People with developmental disabilities are one of the populations served by the mental health system in local Community Mental Health (CMH) agencies.

From the Michigan Radio website, "Parents 'afraid to die' because of fear mental health care system won’t take care of their children" by Stateside staff and Josh Hakala, 6/7/17:

“Tomorrow, state lawmakers are expected to release their final budget for fiscal year 2017-18 for the Department of Health and Human Services.

“That budget will reveal if Republicans have chosen to shift control of mental health funding – which amounts to nearly $2.5 billion in annual Medicaid payments – away from public mental health organizations, and transfer it to private insurers.

"Listen to the full interview … to hear more about their children and how they rely on mental health services as well as Marsh's examples of how privatizing ‘doesn't work’ and why White describes it as a form of ‘outsourcing.’"

Here is part of the interview with Gail Marsh on how the legislature has so far ignored much of the public input from the “Section 298 Initiative”. Start listening at about 12 minutes and 30 seconds into the interview. [Note that in this discussion, “integration” of care is about integrating funding for medical and behavioral health services under one administrative roof - the private Medicaid health plans.] The stakeholder workgroups and affinity groups overwhelmingly supported maintaining a public system to provide behavioral health services which include the social services and supports necessary to maintain people served in community settings.

Gail Marsh recently testified at a Michigan House appropriations subcommittee where she heard references to a State Senator’s comment that, “We’ve been dancing around the concept of integration for too long and the legislature needs to force things to happen.”

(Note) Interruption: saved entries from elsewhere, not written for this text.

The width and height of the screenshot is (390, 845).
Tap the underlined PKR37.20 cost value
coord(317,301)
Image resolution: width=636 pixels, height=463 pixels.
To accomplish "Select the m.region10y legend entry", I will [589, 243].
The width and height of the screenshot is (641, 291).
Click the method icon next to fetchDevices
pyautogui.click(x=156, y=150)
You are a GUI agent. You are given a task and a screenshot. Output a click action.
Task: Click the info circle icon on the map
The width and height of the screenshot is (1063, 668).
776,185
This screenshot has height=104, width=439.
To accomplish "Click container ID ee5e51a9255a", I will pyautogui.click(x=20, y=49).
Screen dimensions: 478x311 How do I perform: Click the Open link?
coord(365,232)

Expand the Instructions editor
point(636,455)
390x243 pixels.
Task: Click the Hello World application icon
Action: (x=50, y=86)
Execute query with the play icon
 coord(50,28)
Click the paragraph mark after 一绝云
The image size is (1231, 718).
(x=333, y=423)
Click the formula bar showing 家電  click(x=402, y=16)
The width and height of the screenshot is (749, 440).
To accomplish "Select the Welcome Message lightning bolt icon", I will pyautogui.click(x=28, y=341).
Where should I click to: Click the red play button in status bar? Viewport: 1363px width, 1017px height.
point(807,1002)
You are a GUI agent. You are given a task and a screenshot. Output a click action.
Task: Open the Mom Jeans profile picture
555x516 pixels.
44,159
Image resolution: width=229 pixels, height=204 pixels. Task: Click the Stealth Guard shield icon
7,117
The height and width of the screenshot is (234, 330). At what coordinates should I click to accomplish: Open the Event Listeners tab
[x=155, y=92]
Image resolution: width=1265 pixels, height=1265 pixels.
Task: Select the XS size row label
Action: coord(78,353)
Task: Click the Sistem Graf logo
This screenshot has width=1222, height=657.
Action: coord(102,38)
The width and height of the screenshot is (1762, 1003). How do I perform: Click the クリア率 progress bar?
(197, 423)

Here is her response in the interview:

“…I told them, the reason we’ve been dancing around total integration for so long is because it’s not what people want …The job they’ve been hired to do …is not to force unwanted things on their constituents, but to listen to the people who elected them. So, both the House and the Senate…have dismissed the recommendations of the workgroup and the stakeholder affinity groups, which were to maintain a public behavioral healthcare system.”